TASK OBJECTIVE:
Reproduce only the lines that run from the line containing "Task: Click the Havering" to the end of the entries below, exactly as they stand.

BEGIN

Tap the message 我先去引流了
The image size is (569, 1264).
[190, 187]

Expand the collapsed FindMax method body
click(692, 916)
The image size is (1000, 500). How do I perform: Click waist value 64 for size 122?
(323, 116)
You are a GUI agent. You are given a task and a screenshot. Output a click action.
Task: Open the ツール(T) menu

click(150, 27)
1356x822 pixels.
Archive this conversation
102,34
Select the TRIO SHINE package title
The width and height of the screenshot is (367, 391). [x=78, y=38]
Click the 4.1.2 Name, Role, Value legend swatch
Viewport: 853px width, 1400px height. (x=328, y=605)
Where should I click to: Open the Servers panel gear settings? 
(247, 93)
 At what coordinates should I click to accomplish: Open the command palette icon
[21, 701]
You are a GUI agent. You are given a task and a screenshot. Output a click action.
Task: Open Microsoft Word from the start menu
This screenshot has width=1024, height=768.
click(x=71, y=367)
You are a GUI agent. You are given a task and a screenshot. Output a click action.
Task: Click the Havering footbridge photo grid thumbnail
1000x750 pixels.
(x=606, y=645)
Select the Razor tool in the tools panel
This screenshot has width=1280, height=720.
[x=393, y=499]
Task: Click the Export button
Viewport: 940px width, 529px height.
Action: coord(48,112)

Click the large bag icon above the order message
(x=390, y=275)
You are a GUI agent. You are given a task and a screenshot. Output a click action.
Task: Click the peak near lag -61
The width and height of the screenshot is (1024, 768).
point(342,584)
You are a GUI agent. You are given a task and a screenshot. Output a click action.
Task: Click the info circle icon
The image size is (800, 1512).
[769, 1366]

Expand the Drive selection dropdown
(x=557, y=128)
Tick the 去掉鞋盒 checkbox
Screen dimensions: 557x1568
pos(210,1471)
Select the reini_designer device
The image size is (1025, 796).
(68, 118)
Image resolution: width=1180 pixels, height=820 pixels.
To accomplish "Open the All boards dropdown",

END

EXERCISE ANSWER:
Task: Click the Havering footbridge photo grid thumbnail
1000x750 pixels.
(x=606, y=645)
Select the Razor tool in the tools panel
This screenshot has width=1280, height=720.
[x=393, y=499]
Task: Click the Export button
Viewport: 940px width, 529px height.
Action: coord(48,112)

Click the large bag icon above the order message
(x=390, y=275)
You are a GUI agent. You are given a task and a screenshot. Output a click action.
Task: Click the peak near lag -61
The width and height of the screenshot is (1024, 768).
point(342,584)
You are a GUI agent. You are given a task and a screenshot. Output a click action.
Task: Click the info circle icon
The image size is (800, 1512).
[769, 1366]

Expand the Drive selection dropdown
(x=557, y=128)
Tick the 去掉鞋盒 checkbox
Screen dimensions: 557x1568
pos(210,1471)
Select the reini_designer device
The image size is (1025, 796).
(68, 118)
Image resolution: width=1180 pixels, height=820 pixels.
To accomplish "Open the All boards dropdown",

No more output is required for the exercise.